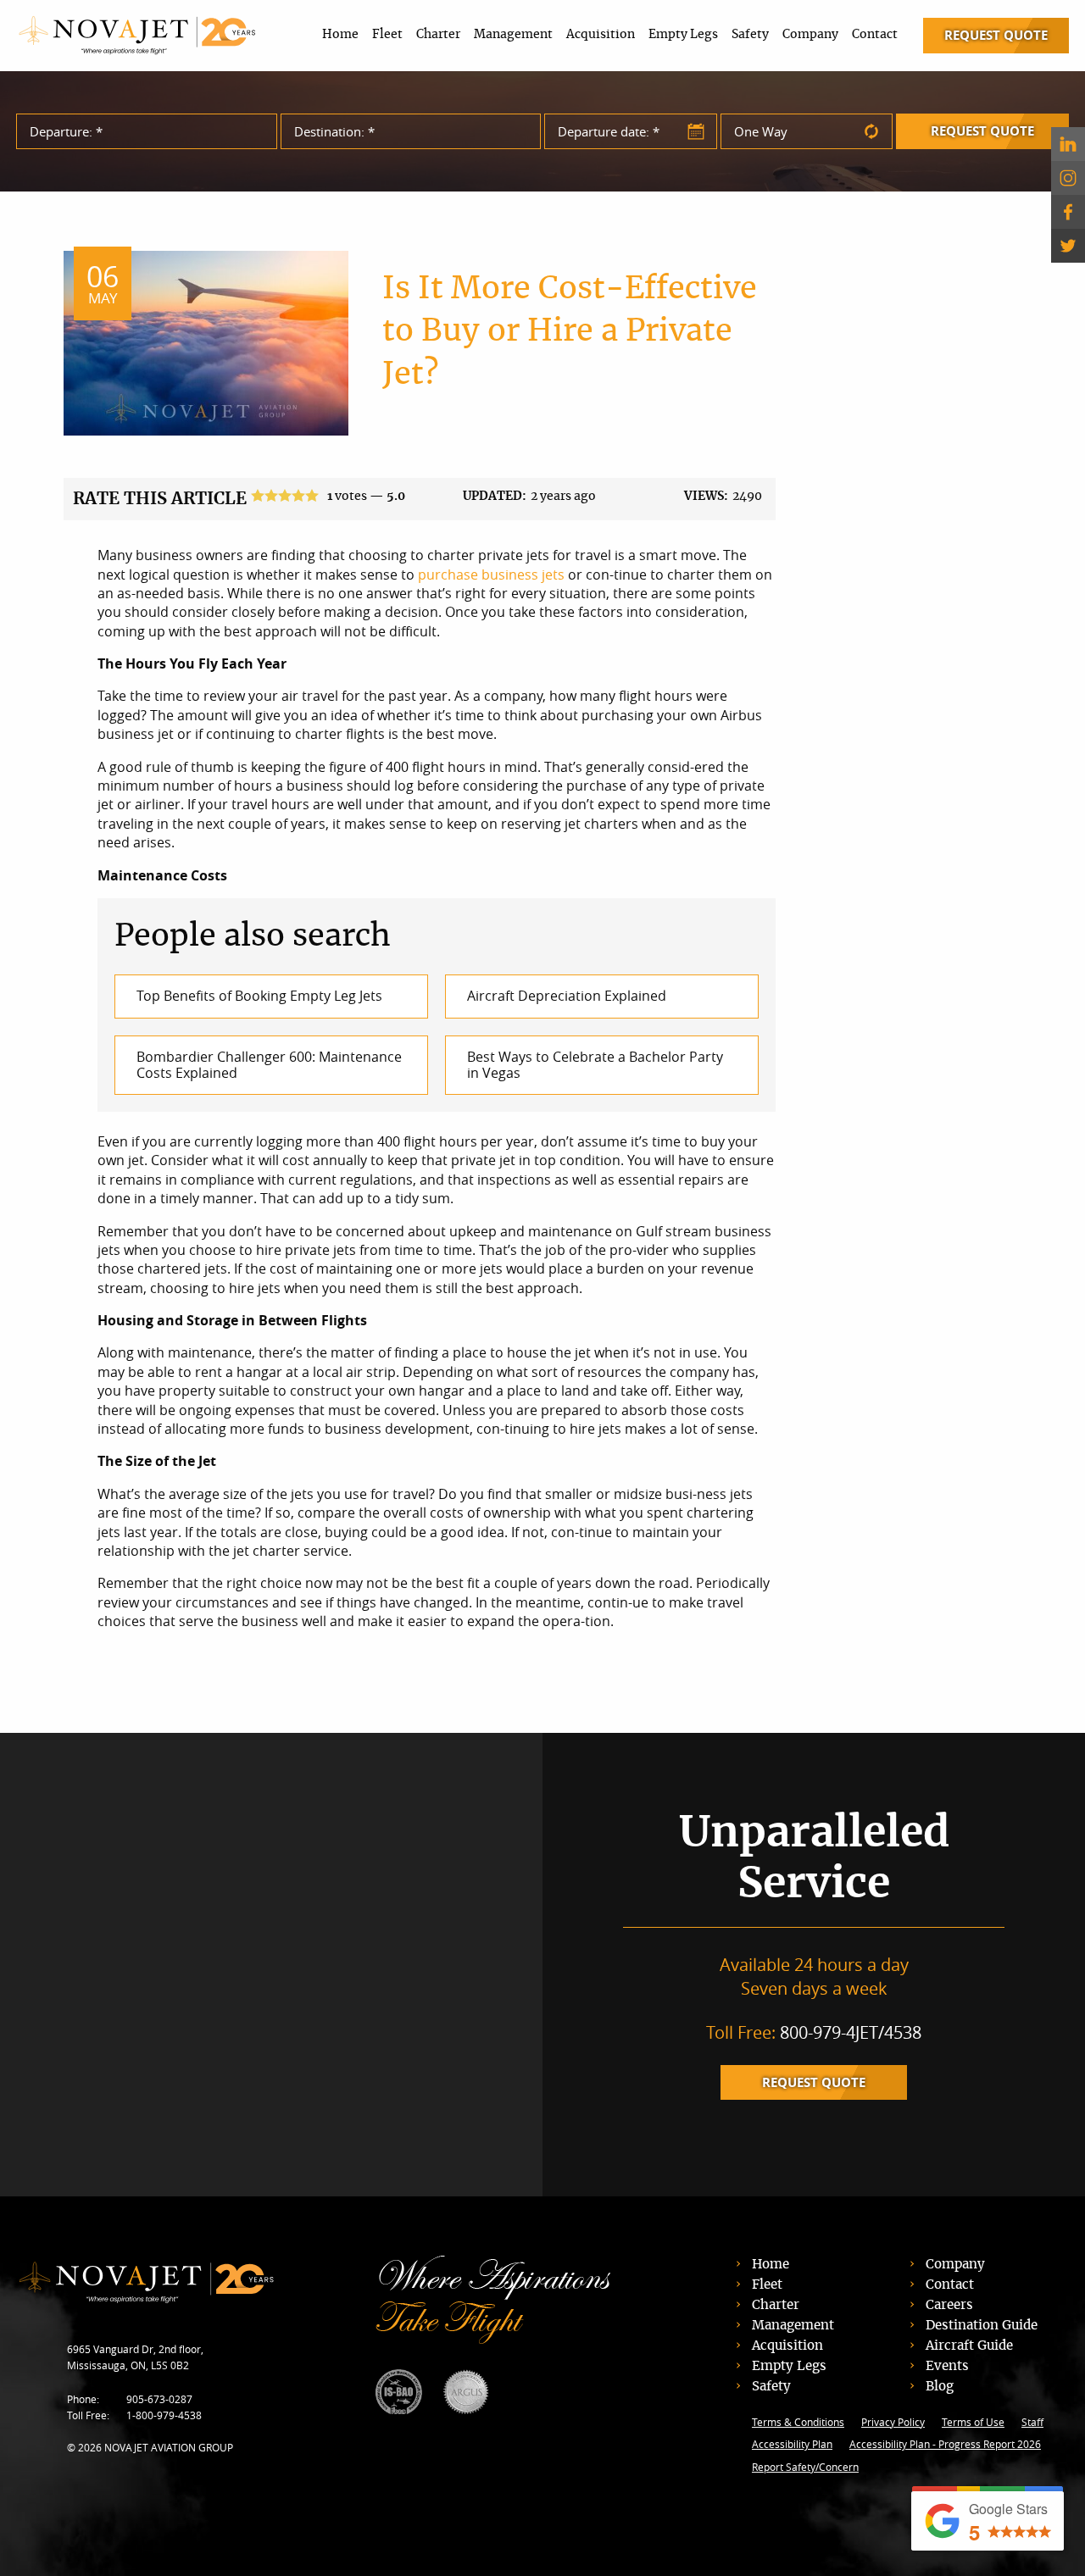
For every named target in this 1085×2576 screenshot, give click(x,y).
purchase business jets (493, 574)
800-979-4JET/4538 (850, 2032)
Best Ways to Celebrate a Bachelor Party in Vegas (595, 1064)
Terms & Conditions (798, 2422)
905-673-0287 (159, 2399)
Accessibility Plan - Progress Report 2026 (945, 2444)
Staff (1032, 2422)
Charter (438, 35)
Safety (750, 35)
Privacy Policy (893, 2422)
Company (810, 35)
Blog (940, 2386)
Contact (875, 35)
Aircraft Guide (969, 2346)
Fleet (387, 35)
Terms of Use (973, 2422)
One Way (760, 131)
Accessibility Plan (792, 2444)
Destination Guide (982, 2325)
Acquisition (600, 35)
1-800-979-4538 (164, 2415)
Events (947, 2366)
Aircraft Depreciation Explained (566, 995)
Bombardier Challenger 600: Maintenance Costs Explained (269, 1064)
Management (513, 35)
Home (340, 35)
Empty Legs (683, 35)
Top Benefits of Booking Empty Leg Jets (259, 995)
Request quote (813, 2082)
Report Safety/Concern (805, 2466)
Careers (949, 2305)
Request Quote (996, 35)
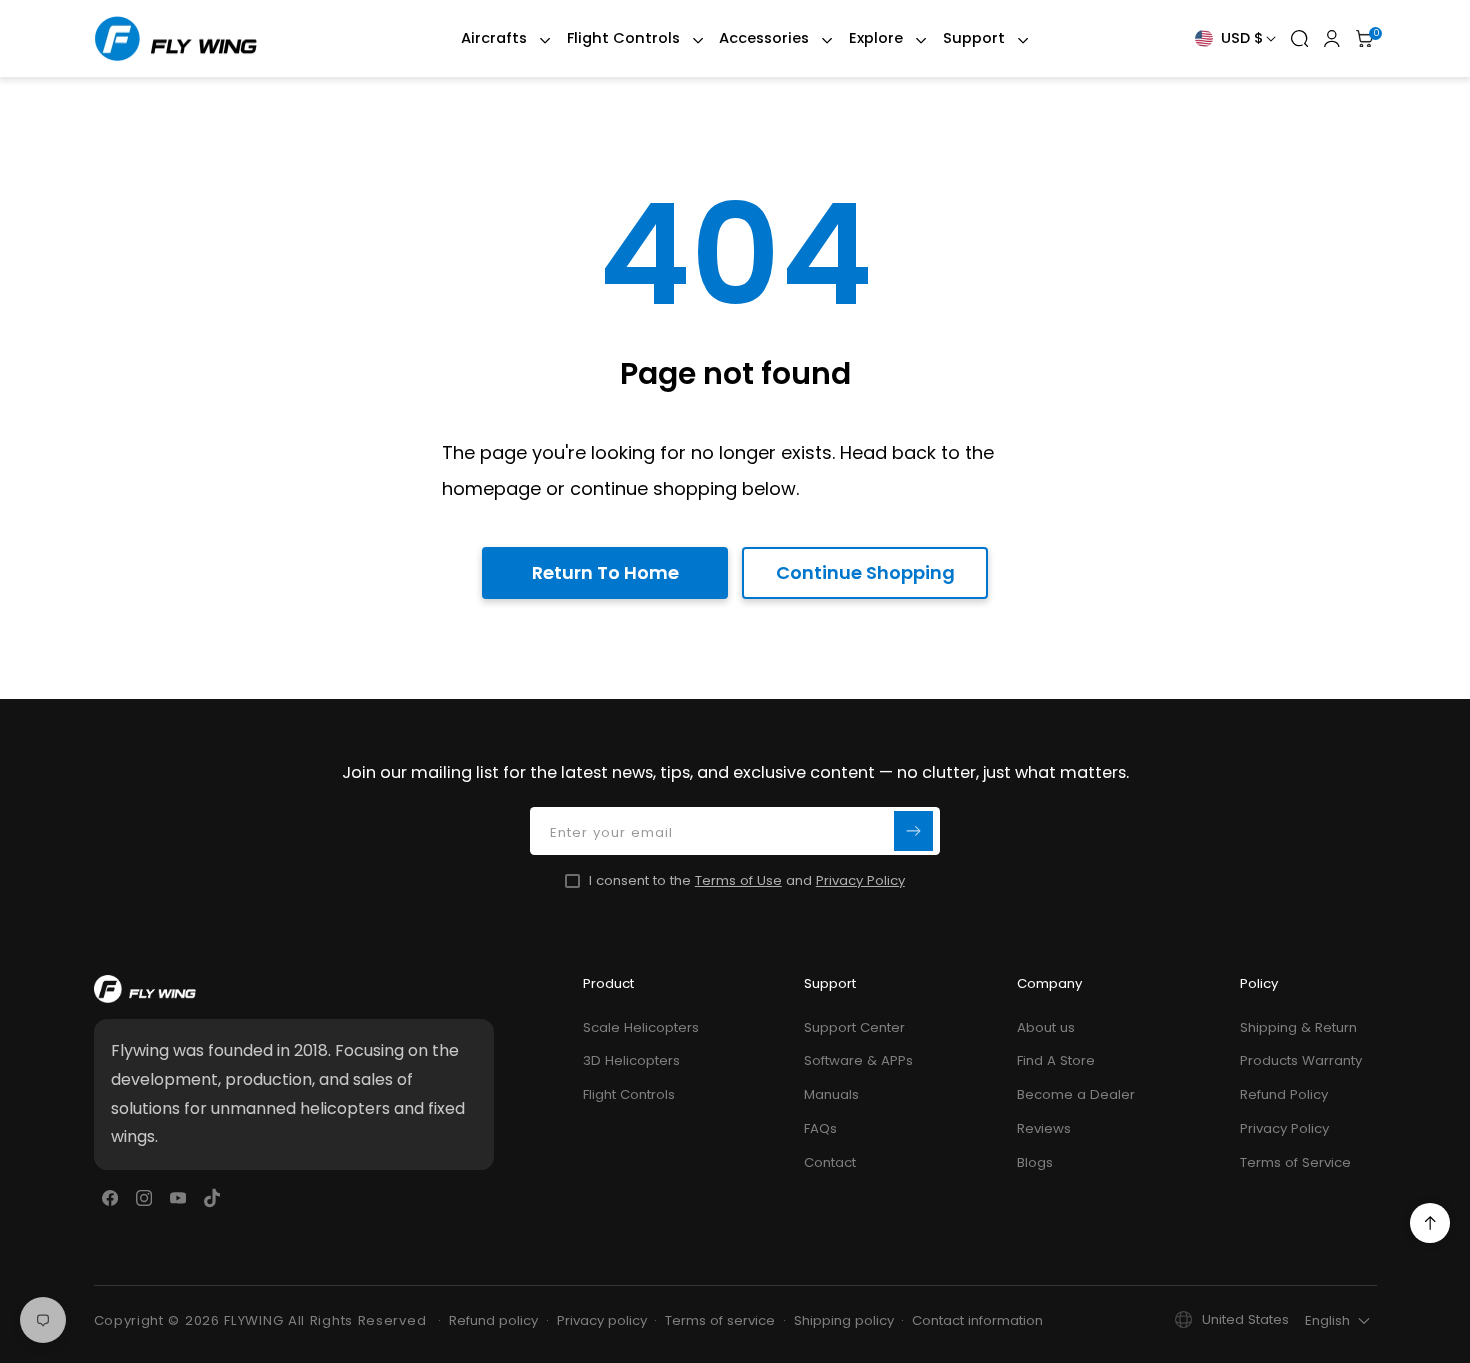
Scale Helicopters (641, 1027)
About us (1046, 1027)
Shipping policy (844, 1320)
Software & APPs (858, 1060)
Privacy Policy (860, 880)
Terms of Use (738, 880)
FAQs (820, 1128)
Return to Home (605, 572)
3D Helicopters (631, 1060)
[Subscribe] (914, 831)
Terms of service (720, 1320)
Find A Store (1056, 1060)
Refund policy (493, 1320)
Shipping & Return (1298, 1027)
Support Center (854, 1027)
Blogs (1035, 1162)
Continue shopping (865, 572)
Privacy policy (602, 1320)
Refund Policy (1284, 1094)
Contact (830, 1162)
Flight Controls (629, 1094)
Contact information (977, 1320)
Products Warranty (1301, 1060)
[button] (496, 38)
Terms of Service (1295, 1162)
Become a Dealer (1076, 1094)
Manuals (831, 1094)
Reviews (1044, 1128)
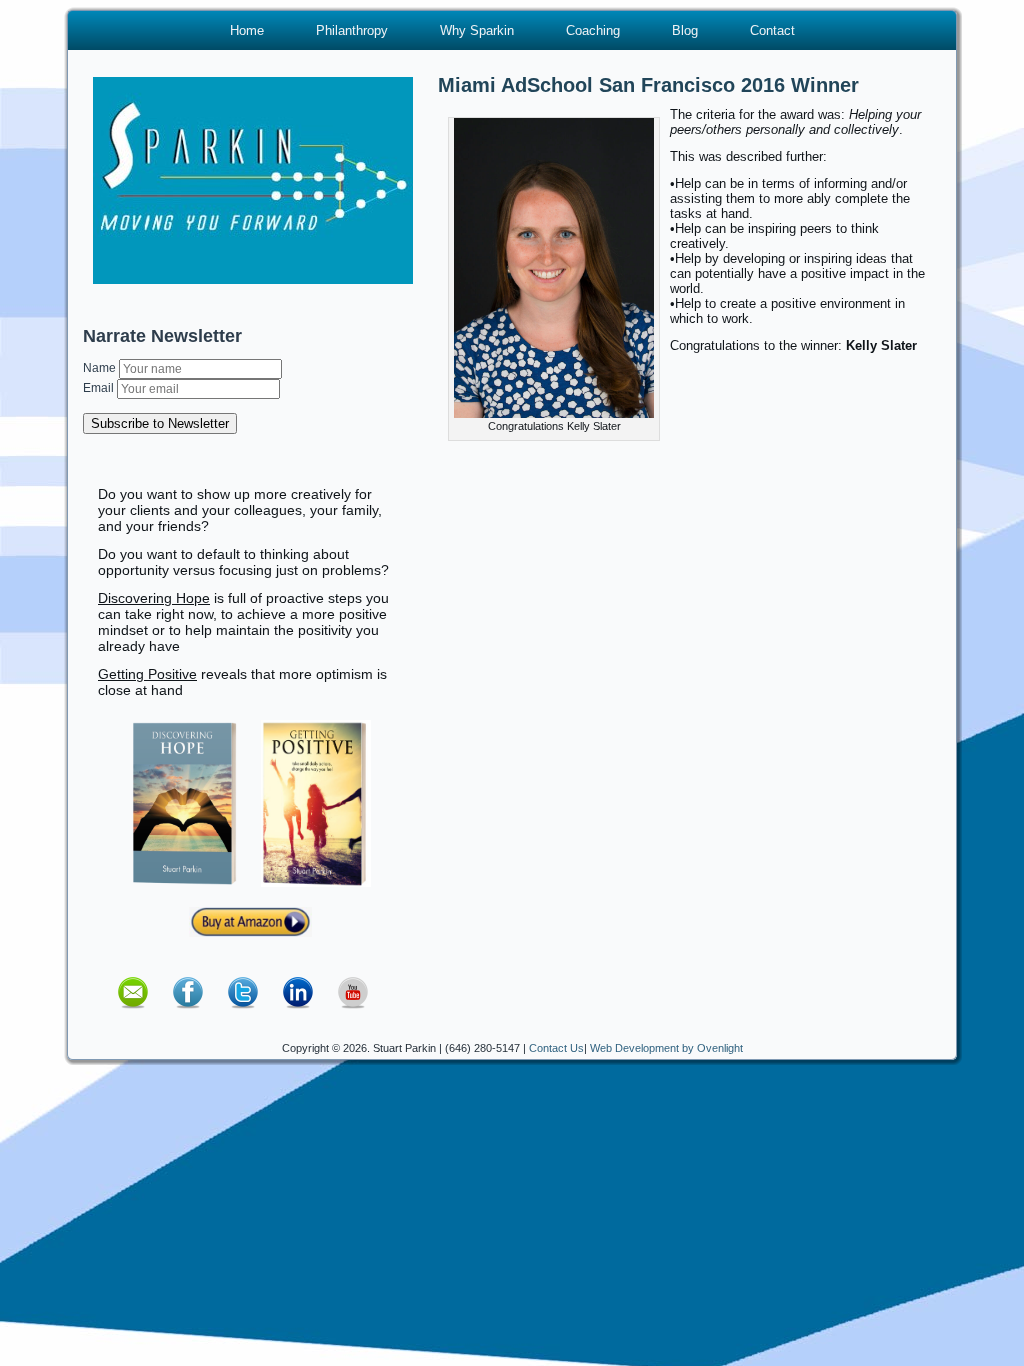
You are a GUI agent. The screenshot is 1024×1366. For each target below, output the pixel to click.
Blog (685, 30)
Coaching (593, 30)
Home (247, 30)
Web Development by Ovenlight (666, 1048)
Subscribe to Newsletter (160, 423)
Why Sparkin (477, 30)
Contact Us (556, 1048)
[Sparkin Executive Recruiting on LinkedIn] (298, 1015)
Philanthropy (352, 30)
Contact (772, 30)
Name (101, 368)
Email (100, 388)
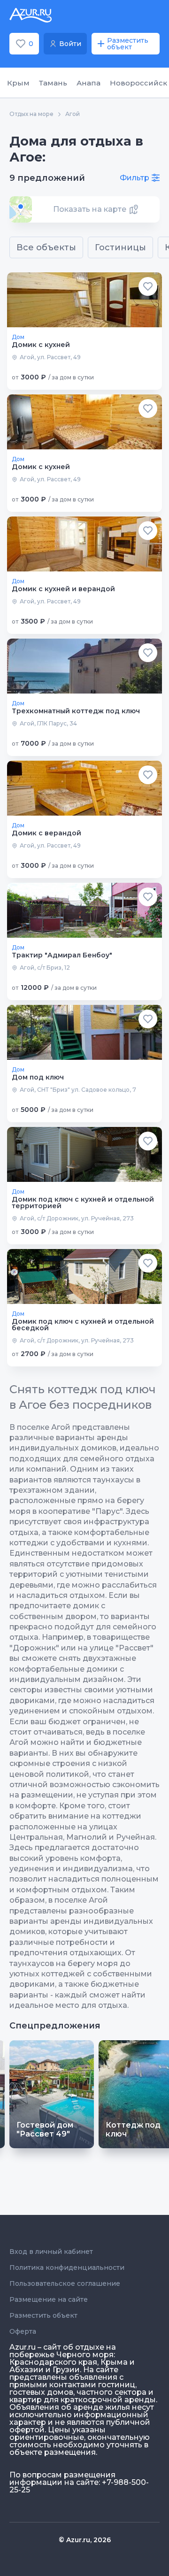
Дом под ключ (38, 1077)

──────────────────────────────

_Exercise aim:_ All lines in the entries above that hold the word "Report" need to be copied.

_Answer space:_
Accessibility Plan - Progress Report 2026 (945, 2444)
Report Safety/Concern (805, 2466)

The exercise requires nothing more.